Uma das limitações neste protocolo experimental foi o posicionamento da sonda
de tonometria no íleo terminal, o que por razões óbvias, não pode ser aplicado
na prática clinica. Apesar de WALLEY et al.(40) demonstrarem que as variações
do pH intramucoso ocorrem de maneira mais precoce na mucosa ileal, outros
estudos experimentais demonstram que as alterações da pCO2 na camada mucosa
ocorrem de maneira simultânea e paralela nas diferentes regiões do sistema
digestório(13, 40).
Desta forma, acredita-se que as alterações da pCO2 intestinal observadas ao
longo deste estudo, possam ser comparáveis às variações da concentração de CO2
gástrica ou mesmo colônica. Recentemente, RUETTIMANN et al.(34) utilizaram em
um paciente com trombose da veia mesentérica superior, a tonometria gástrica
como método para a avaliação da perfusão do intestino remanescente no período
pós-operatório. A avaliação do pH intramucoso gástrico foi capaz de evitar
reoperações, assim como a realização de métodos diagnósticos mais invasivos,
reduzindo desta forma os custos hospitalares.
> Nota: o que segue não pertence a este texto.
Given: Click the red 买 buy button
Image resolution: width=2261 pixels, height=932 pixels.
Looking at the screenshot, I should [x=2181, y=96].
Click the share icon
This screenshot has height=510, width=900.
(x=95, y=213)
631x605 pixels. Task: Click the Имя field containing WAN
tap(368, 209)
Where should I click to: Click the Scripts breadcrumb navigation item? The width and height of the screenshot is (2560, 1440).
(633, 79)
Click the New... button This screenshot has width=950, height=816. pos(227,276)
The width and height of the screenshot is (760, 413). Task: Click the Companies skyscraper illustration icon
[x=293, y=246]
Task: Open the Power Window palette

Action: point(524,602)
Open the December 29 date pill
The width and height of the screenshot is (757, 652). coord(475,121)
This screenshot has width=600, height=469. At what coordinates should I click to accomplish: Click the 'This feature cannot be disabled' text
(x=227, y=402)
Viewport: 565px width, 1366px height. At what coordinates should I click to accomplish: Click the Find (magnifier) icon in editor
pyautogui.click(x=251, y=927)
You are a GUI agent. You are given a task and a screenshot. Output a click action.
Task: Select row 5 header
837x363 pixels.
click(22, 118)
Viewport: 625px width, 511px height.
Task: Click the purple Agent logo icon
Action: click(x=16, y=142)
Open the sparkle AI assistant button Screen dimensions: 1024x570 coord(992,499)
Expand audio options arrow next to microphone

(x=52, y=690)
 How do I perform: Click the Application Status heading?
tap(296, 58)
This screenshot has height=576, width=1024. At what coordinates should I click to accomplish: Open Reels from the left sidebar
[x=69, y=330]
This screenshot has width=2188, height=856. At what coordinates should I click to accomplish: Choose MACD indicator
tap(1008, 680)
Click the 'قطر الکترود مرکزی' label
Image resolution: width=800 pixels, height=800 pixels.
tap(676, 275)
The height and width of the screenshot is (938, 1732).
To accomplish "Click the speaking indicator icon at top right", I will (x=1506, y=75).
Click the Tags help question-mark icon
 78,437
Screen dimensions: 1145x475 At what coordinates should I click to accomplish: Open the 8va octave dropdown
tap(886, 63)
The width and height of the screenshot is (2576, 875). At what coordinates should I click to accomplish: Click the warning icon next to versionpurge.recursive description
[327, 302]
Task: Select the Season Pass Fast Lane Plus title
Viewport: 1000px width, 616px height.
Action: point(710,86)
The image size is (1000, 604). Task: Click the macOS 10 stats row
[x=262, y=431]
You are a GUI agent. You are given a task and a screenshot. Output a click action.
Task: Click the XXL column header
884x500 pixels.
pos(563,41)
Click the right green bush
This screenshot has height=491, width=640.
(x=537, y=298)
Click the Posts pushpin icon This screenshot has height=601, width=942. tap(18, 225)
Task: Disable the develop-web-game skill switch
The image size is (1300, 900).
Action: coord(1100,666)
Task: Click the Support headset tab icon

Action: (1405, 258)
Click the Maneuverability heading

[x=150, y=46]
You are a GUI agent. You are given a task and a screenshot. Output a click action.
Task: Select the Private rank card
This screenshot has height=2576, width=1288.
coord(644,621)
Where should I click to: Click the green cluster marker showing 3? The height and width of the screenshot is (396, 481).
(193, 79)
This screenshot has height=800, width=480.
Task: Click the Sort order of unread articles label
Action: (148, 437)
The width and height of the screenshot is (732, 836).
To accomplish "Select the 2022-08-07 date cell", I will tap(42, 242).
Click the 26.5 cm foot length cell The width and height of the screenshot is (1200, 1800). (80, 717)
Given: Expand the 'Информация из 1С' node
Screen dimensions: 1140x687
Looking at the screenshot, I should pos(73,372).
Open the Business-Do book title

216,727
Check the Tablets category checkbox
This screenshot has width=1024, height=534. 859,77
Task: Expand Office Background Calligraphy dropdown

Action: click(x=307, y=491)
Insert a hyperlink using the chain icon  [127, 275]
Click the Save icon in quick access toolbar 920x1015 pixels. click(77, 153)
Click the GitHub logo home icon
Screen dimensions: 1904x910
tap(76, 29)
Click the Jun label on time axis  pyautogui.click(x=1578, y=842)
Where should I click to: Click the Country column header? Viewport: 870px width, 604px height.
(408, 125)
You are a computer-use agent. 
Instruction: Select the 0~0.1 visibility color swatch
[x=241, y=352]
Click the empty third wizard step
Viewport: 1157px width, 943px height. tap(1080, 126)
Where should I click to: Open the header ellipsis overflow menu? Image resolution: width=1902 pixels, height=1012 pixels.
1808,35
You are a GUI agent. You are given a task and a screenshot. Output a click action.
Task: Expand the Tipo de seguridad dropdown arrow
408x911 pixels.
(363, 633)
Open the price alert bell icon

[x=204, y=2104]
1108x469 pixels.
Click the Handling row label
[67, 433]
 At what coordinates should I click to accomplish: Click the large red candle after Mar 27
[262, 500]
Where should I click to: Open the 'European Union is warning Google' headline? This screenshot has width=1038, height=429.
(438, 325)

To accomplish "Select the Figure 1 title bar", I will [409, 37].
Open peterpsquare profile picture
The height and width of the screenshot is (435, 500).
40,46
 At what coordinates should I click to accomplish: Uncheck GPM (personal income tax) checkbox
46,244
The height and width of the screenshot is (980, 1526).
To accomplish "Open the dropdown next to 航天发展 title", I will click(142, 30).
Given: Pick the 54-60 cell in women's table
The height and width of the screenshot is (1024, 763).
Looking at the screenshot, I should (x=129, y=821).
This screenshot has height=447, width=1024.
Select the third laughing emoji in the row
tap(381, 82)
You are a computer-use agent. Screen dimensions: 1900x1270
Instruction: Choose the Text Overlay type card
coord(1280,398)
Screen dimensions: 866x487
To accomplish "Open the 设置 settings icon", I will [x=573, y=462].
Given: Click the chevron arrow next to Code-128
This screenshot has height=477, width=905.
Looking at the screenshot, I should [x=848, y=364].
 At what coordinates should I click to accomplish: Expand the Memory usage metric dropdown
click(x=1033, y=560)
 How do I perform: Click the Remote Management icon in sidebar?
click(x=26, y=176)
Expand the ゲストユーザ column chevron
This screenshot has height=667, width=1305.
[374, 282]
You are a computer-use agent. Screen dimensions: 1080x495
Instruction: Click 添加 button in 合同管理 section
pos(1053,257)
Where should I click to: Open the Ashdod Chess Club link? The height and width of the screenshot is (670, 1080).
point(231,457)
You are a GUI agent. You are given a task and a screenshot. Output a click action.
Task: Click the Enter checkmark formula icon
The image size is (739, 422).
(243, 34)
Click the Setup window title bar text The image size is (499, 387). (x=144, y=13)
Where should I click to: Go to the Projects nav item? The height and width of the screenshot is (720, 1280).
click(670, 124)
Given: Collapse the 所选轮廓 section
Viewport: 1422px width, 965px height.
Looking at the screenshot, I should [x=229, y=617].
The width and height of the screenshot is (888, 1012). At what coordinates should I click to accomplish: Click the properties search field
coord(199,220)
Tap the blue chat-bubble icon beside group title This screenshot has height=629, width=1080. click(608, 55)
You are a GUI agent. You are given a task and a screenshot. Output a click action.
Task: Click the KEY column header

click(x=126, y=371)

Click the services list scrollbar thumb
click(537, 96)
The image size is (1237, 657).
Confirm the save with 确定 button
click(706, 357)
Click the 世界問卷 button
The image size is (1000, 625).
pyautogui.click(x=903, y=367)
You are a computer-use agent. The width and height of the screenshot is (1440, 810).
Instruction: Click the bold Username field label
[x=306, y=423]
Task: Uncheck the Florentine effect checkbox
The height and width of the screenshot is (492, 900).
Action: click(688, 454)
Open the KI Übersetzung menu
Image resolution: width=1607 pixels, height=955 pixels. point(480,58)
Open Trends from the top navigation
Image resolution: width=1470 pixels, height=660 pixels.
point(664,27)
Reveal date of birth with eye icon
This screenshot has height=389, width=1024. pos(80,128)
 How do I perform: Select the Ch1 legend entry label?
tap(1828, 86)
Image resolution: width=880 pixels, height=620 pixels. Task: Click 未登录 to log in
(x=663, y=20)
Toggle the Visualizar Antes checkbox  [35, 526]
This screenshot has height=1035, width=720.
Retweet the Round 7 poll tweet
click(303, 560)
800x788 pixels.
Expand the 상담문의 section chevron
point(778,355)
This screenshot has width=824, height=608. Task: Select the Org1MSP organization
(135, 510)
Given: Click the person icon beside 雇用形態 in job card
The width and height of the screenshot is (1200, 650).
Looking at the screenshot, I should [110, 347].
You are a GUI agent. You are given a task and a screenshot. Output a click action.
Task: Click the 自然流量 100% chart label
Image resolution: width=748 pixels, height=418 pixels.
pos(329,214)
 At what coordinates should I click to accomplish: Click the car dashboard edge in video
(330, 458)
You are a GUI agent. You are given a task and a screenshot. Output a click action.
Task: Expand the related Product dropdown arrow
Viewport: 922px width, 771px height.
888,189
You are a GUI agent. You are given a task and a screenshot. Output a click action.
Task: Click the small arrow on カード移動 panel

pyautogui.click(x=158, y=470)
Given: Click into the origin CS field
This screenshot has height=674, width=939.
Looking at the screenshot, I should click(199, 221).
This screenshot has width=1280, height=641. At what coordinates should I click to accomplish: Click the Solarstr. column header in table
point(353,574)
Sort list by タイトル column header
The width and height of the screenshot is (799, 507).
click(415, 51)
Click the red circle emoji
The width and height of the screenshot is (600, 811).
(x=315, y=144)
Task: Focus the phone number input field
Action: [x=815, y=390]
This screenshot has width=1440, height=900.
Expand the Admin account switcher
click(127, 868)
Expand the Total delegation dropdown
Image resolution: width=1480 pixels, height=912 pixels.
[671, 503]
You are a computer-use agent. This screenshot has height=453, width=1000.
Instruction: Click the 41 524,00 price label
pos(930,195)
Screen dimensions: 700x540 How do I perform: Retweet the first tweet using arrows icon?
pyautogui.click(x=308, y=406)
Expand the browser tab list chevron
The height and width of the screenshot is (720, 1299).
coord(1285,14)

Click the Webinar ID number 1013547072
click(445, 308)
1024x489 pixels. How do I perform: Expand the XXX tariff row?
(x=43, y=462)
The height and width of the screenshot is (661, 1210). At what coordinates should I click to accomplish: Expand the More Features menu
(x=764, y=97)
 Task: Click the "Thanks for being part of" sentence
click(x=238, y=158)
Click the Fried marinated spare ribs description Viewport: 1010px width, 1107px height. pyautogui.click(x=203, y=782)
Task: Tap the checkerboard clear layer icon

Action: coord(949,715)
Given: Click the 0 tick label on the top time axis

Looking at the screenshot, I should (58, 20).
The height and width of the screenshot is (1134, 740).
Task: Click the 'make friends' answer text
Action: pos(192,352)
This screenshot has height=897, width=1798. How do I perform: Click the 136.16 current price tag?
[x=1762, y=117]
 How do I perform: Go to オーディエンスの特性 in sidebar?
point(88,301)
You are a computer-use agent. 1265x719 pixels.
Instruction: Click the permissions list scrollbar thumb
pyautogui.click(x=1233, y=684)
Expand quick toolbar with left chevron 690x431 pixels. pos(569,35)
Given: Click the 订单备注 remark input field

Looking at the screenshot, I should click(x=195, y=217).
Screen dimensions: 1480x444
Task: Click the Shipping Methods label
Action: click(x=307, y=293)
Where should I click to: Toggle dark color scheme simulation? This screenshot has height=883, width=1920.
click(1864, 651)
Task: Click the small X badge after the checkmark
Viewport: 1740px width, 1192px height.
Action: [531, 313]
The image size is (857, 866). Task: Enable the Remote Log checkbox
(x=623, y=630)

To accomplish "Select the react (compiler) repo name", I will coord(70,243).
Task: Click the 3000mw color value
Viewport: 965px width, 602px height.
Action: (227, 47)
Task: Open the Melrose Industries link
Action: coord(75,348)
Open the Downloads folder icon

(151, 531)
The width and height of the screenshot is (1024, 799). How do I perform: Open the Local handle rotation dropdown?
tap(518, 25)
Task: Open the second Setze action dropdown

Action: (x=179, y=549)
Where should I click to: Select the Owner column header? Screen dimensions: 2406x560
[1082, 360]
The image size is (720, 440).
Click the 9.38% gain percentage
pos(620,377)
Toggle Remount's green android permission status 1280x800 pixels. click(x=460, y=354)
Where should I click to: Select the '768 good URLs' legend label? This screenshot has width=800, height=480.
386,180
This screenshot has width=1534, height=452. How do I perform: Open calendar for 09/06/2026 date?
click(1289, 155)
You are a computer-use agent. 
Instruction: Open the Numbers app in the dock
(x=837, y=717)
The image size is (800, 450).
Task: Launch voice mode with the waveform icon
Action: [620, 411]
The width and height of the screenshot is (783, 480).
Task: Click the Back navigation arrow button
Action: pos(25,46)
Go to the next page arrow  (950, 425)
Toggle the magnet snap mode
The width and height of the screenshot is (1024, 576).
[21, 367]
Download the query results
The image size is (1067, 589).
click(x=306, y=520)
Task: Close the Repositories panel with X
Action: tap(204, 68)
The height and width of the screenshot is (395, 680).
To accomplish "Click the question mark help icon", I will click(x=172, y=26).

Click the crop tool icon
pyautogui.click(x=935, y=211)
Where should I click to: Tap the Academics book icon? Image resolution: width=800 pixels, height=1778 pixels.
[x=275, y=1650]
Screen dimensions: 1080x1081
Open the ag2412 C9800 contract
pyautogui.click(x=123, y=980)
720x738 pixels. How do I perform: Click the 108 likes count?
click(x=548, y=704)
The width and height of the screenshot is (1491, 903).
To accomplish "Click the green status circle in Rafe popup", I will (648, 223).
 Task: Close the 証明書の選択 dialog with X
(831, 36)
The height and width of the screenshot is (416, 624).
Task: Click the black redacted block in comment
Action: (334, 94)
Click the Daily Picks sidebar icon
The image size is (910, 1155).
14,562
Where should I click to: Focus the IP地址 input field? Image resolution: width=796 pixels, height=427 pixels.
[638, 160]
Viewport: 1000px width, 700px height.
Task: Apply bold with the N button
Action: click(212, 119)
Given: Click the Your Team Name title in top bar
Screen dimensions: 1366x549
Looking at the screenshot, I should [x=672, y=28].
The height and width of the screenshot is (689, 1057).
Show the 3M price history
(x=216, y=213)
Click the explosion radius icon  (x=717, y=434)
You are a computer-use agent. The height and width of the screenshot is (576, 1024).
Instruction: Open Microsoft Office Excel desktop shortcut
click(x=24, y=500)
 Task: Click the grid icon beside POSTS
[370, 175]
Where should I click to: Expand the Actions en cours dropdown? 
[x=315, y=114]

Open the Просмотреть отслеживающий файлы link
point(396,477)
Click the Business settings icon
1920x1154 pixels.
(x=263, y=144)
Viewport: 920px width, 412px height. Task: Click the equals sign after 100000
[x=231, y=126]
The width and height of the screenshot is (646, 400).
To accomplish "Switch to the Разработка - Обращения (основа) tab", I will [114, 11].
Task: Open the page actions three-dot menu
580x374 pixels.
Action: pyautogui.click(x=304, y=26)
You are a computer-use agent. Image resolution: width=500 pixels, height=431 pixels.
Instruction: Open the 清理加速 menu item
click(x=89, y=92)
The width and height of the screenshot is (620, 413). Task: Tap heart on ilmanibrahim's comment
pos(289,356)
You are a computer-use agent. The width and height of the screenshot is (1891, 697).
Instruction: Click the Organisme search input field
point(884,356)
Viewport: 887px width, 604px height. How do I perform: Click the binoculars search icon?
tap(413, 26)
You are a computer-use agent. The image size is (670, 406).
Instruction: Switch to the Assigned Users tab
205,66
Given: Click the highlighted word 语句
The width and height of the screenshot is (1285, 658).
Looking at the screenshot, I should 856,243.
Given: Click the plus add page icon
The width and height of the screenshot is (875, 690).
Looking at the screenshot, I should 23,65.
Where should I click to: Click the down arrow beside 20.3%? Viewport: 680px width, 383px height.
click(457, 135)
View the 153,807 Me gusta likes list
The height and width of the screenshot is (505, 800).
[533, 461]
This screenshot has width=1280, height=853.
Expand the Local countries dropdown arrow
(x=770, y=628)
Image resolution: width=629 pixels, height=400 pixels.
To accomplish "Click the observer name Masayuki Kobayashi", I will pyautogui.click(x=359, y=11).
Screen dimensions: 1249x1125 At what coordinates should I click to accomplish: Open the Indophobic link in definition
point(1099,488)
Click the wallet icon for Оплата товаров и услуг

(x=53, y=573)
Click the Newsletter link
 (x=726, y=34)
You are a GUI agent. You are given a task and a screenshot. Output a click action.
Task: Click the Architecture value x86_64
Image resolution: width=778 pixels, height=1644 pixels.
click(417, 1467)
Apesar das limitações do presente estudo, como o curto período de isquemia
intestinal, pode-se concluir que a tonometria permite detectar de maneira
precoce a redução de fluxo intestinal. Além disso, demonstrou-se que as
variações dos gradientes regionais e/ou sistêmicos de CO2 não são capazes de
avaliar a magnitude da redução de fluxo da mucosa intestinal durante o fenômeno
de I/R mesentérica. Desta forma, acredita-se que a tonometria poderia ser
utilizada como método extremamente útil no diagnóstico precoce do abdome agudo
vascular. Entretanto, um estudo prospectivo seria necessário para avaliar as
possíveis aplicações práticas e limitações técnicas deste método.